La storia di Violetta è quella vera di Marie Duplessis, una cortigiana del primo Ottocento morta a soli ventitré anni, reietta e in miseria. Di famiglia povera, giunta nella capitale francese giovanissima dalla Normandia, a sedici anni era la più richiesta lorette, ovvero mantenuta, di Parigi. Bella e colta, tra i suoi amanti ci fu anche Alexandre Dumas, figlio dell’omonimo scrittore e scrittore lui stesso, che poi le dedicò il romanzo e uno spettacolo teatrale.

Marie era solita ornarsi con delle camelie, ecco quindi il titolo del romanzo. Sposò, poi, il conte Edouard de Perrégaux, ma il matrimonio finì a causa dell’opposizione della famiglia di lui. Marie allora dilapidò il suo patrimonio e morì in povertà nel 1847, tanto che venne sepolta in una fossa comune. Il suo corpo fu poi traslato nel cimitero di Montmartre.

Probabilmente Verdi vide a Parigi lo spettacolo tratto dal romanzo e ne rimase folgorato.

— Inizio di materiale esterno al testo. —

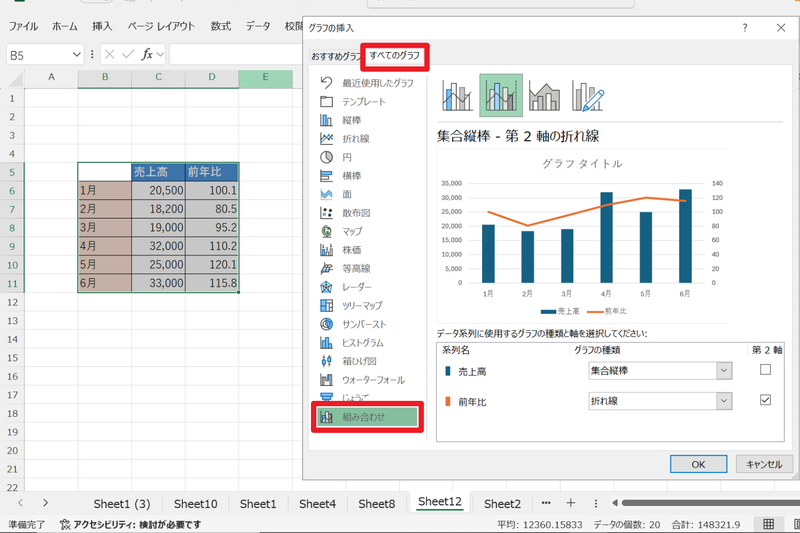Select the stacked area and clustered column subtype icon
800x533 pixels.
(545, 95)
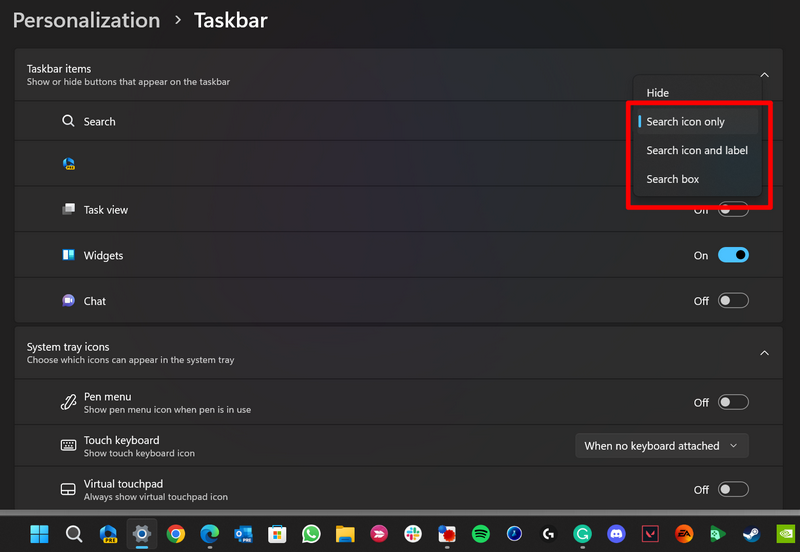Viewport: 800px width, 552px height.
Task: Open Steam from the taskbar
Action: point(752,534)
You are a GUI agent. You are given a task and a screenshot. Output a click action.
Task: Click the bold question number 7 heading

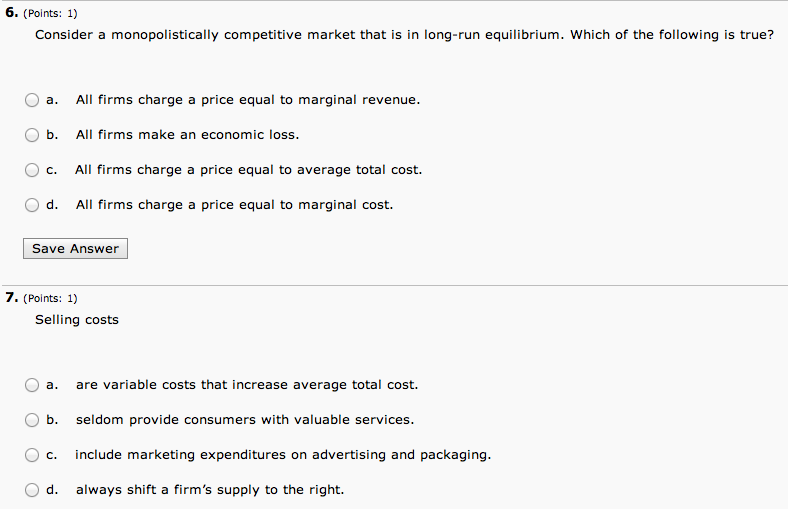coord(12,297)
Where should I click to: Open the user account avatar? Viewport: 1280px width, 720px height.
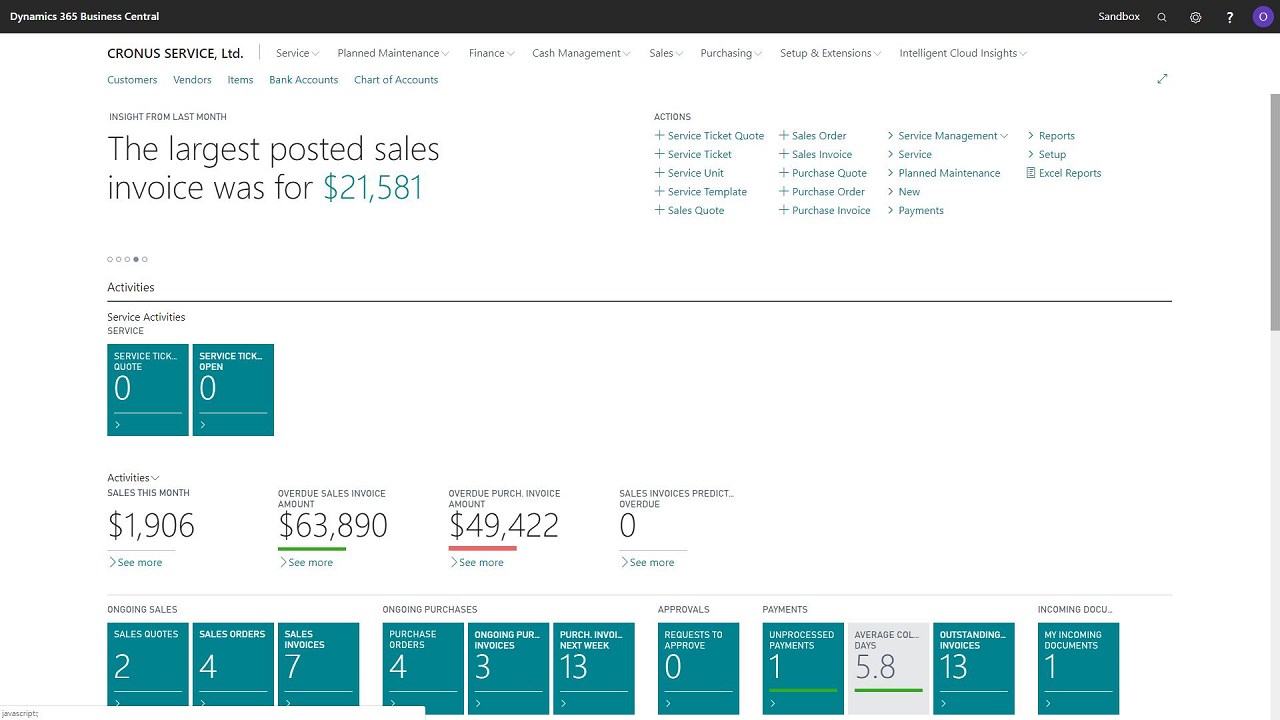[x=1262, y=17]
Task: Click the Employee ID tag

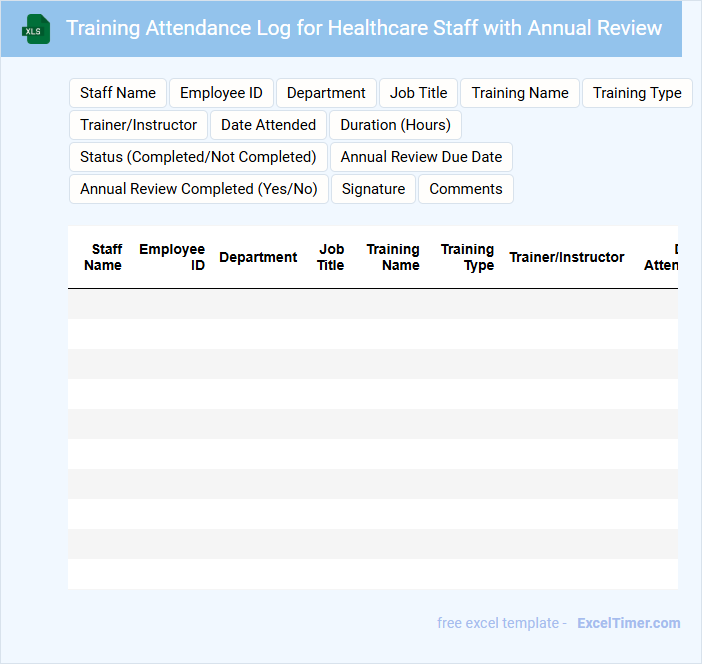Action: 221,93
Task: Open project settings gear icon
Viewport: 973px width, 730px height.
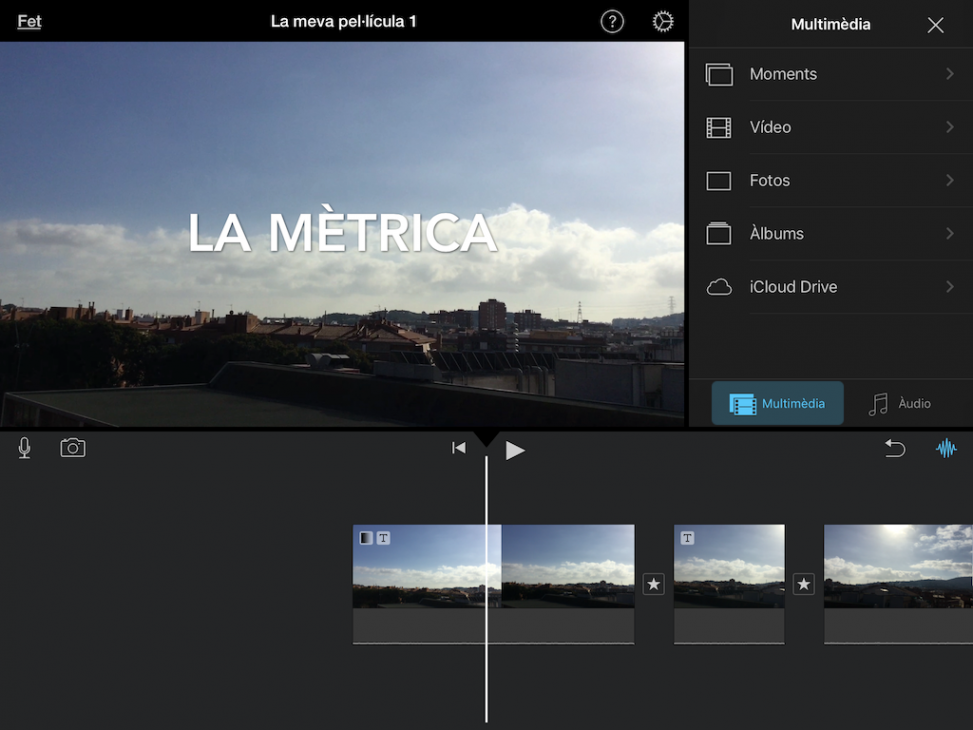Action: (663, 22)
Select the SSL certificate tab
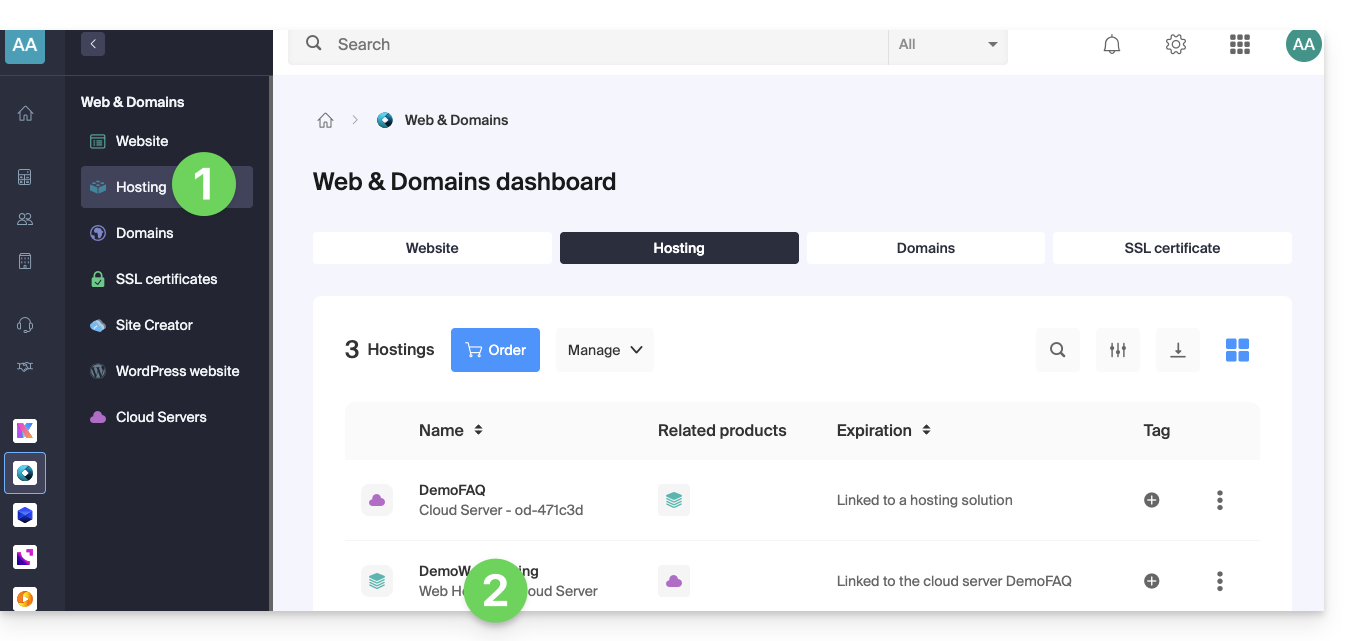1354x641 pixels. pyautogui.click(x=1171, y=248)
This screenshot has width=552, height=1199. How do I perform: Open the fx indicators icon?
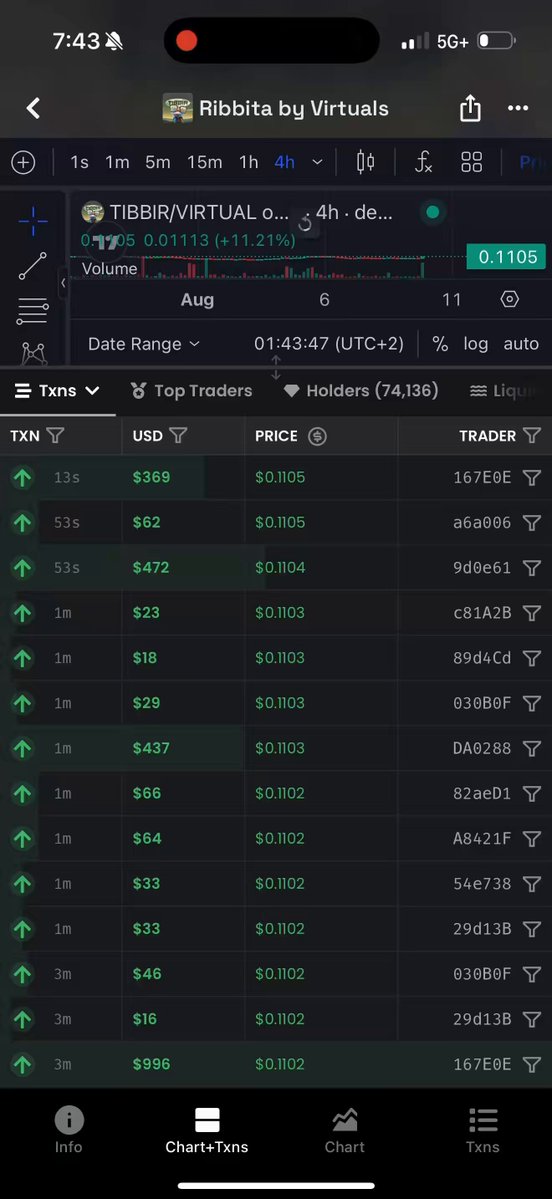click(x=423, y=162)
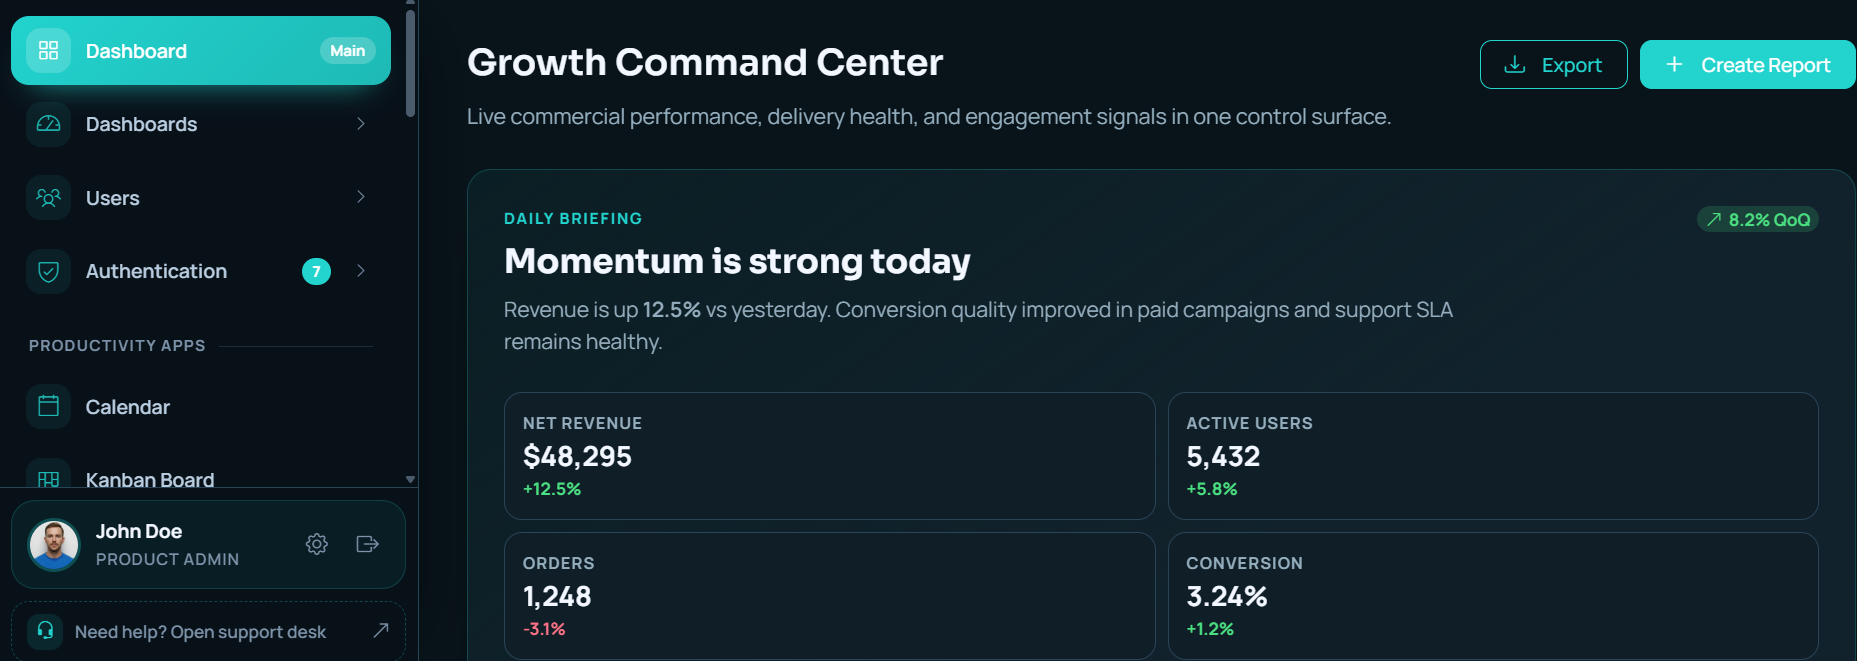Expand the Authentication submenu chevron
This screenshot has width=1857, height=661.
pos(361,271)
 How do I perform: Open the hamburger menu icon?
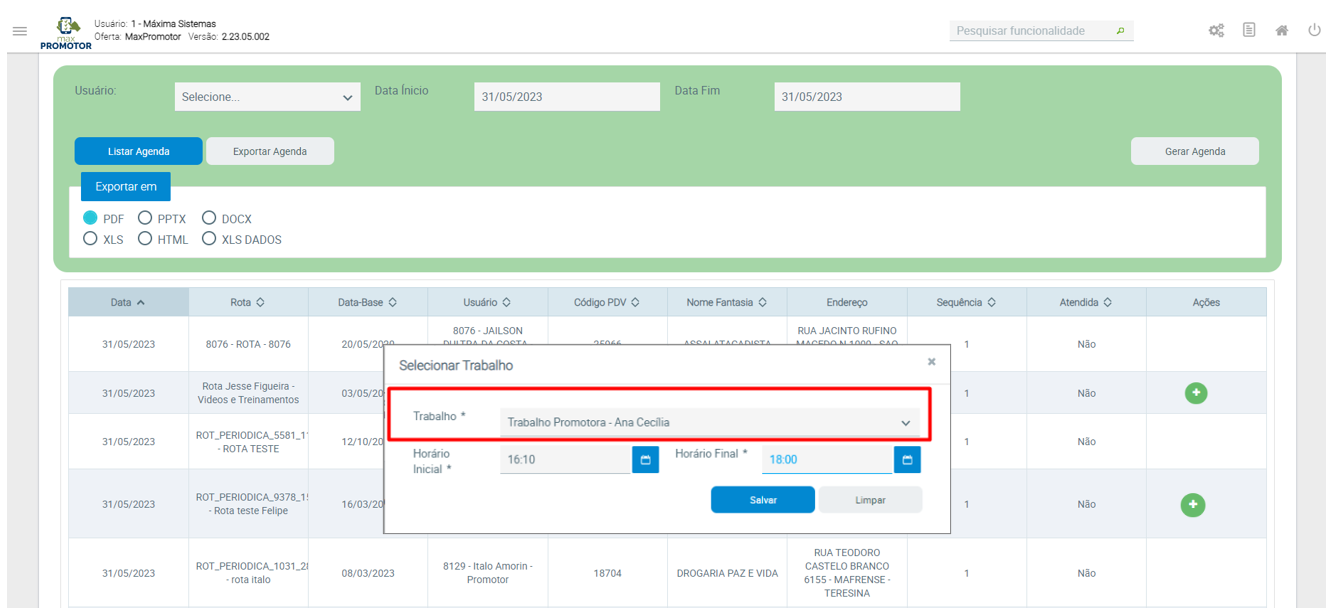click(19, 32)
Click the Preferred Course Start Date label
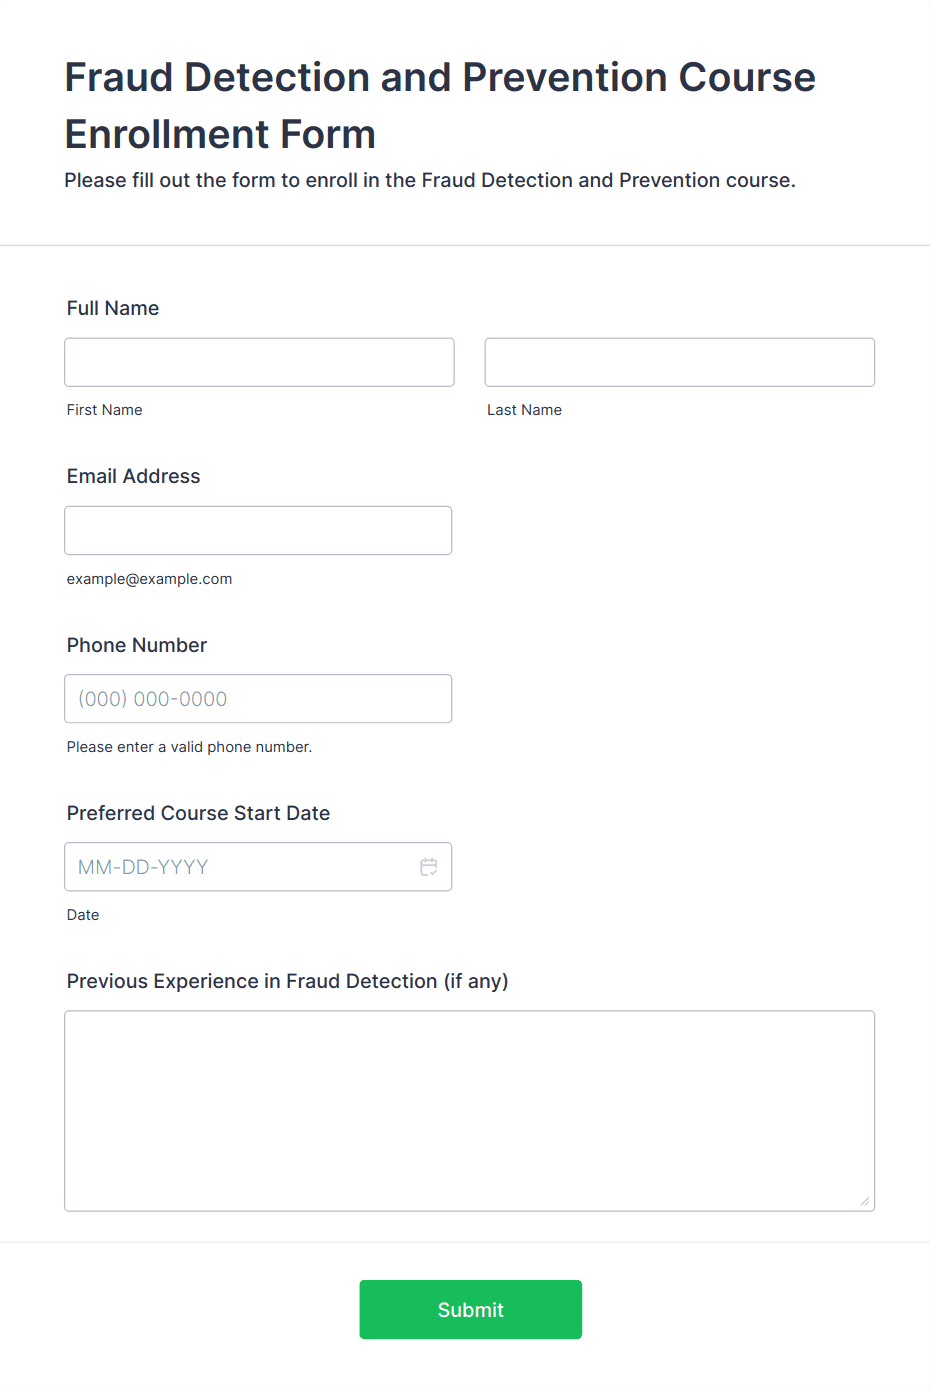 point(198,813)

Per l’ambiente puritano della borghesia ottocentesca, che usava queste ragazze ma poi le abbandonava, l’opera doveva finire con la morte della traviata. Che, sebbene purificata dall’amore, era pur sempre una deviata, secondo i benpensanti dell’epoca.

Così Violetta, ripudiata dalla famiglia dell’amato per il suo passato, pur riscattandosi con la sua generosità e il suo amore per Alfredo, muore di tisi alla fine dell’opera, lasciandoci a interrogarci sulle nostre piccole e grandi ipocrisie quotidiane.